● AIM OF THE TASK
Reproduce the data below with each "pixels" changed to "px" and every other part unchanged. Leave the pictures out.

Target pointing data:
· · · · · · ·

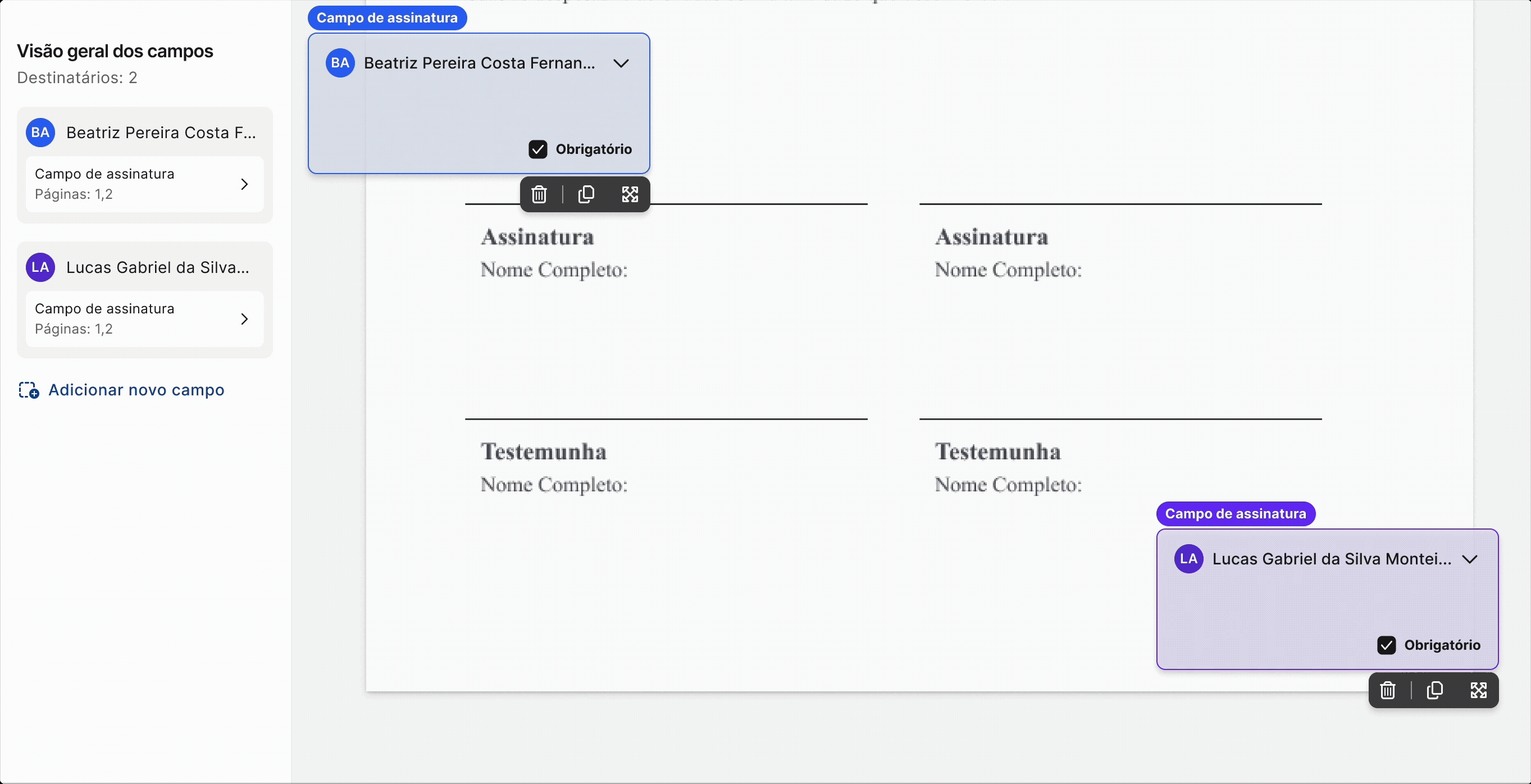Click the add-field icon beside Adicionar
The height and width of the screenshot is (784, 1531).
tap(29, 390)
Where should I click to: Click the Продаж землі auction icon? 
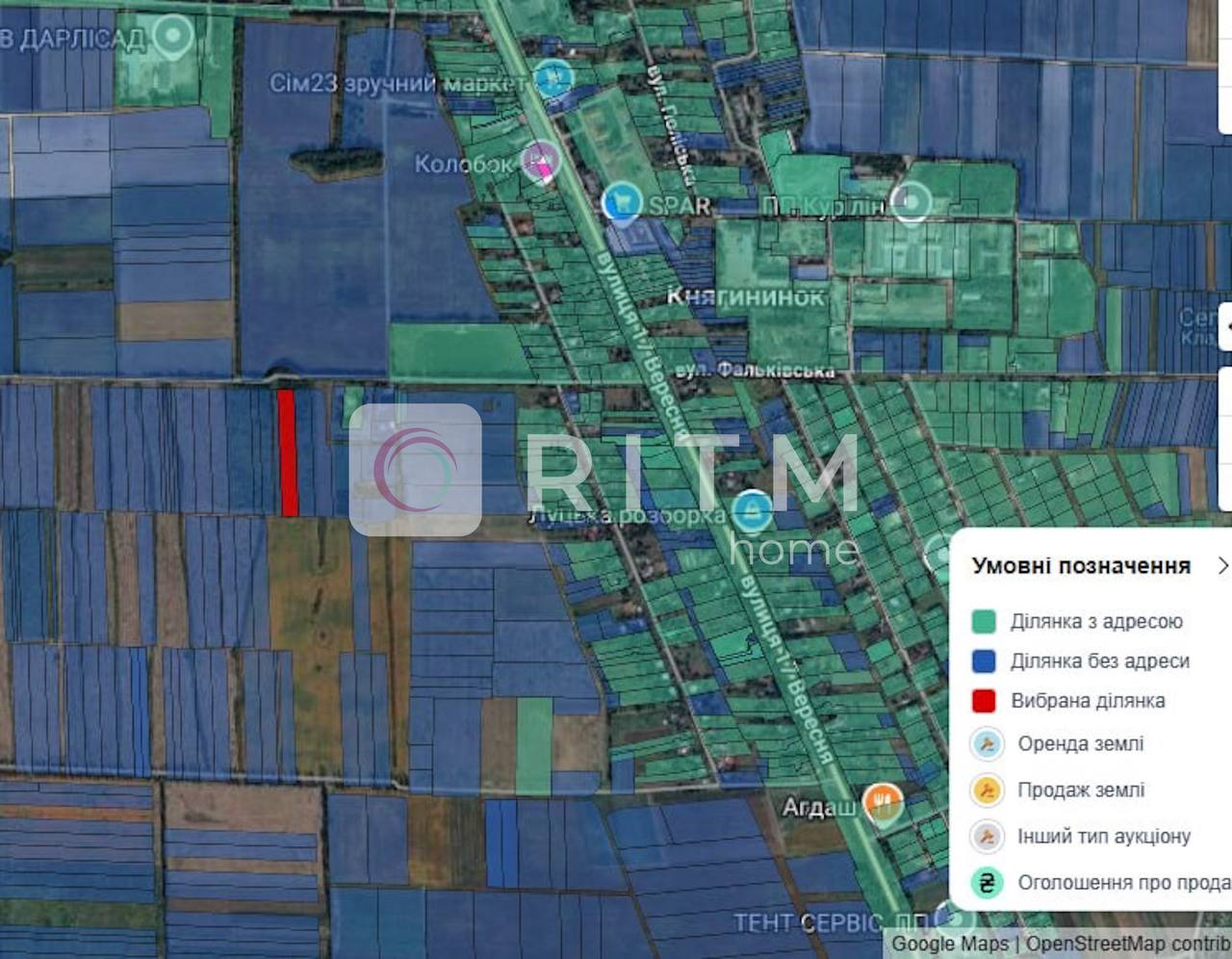pyautogui.click(x=986, y=791)
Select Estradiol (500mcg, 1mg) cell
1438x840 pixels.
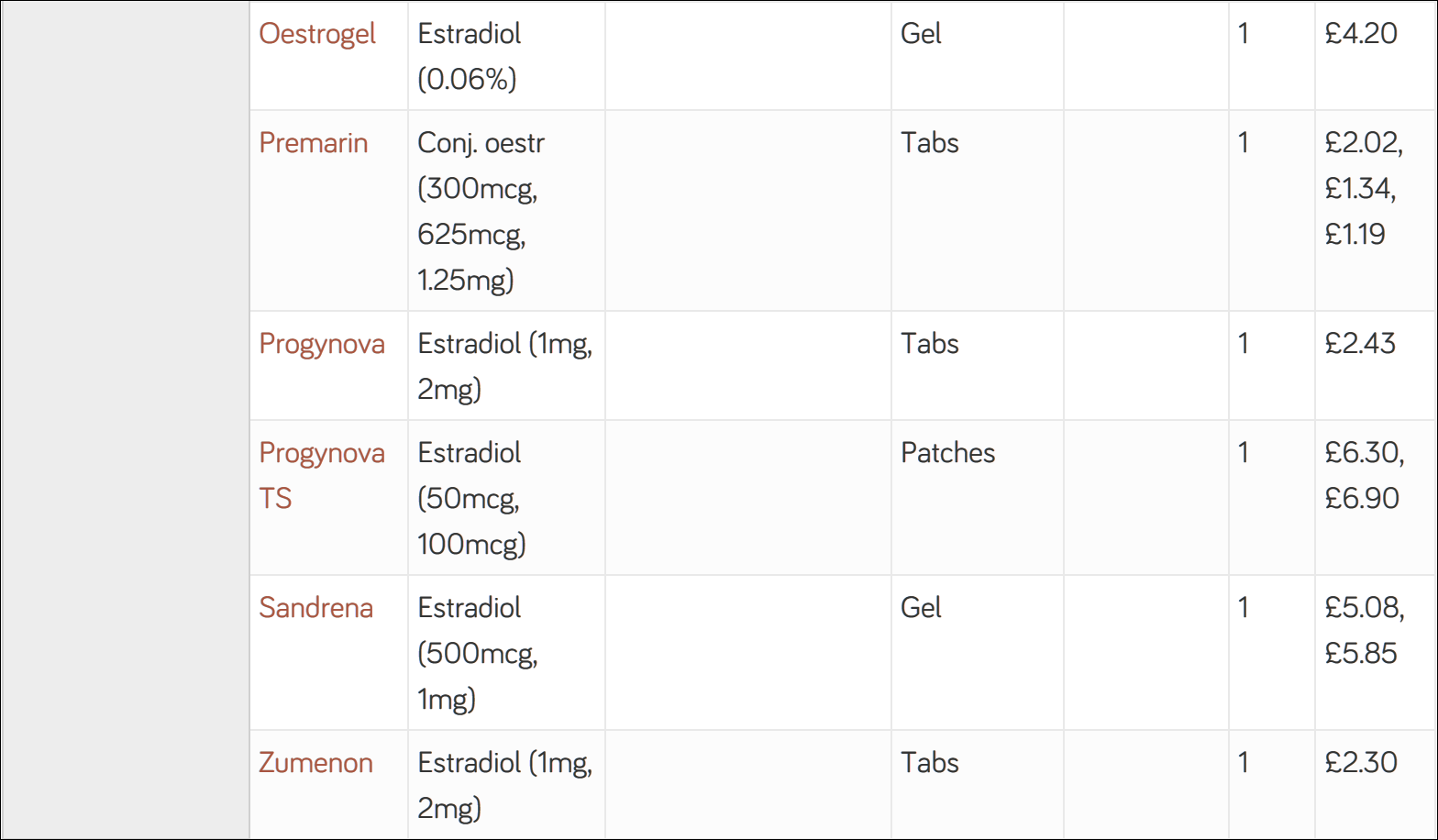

· · · · · · ·

● COMPLETED TASK
Click the add-field icon beside Adicionar
The height and width of the screenshot is (784, 1531).
tap(29, 390)
Where should I click to: Click the Продаж землі auction icon? 
pyautogui.click(x=986, y=791)
Select Estradiol (500mcg, 1mg) cell
1438x840 px.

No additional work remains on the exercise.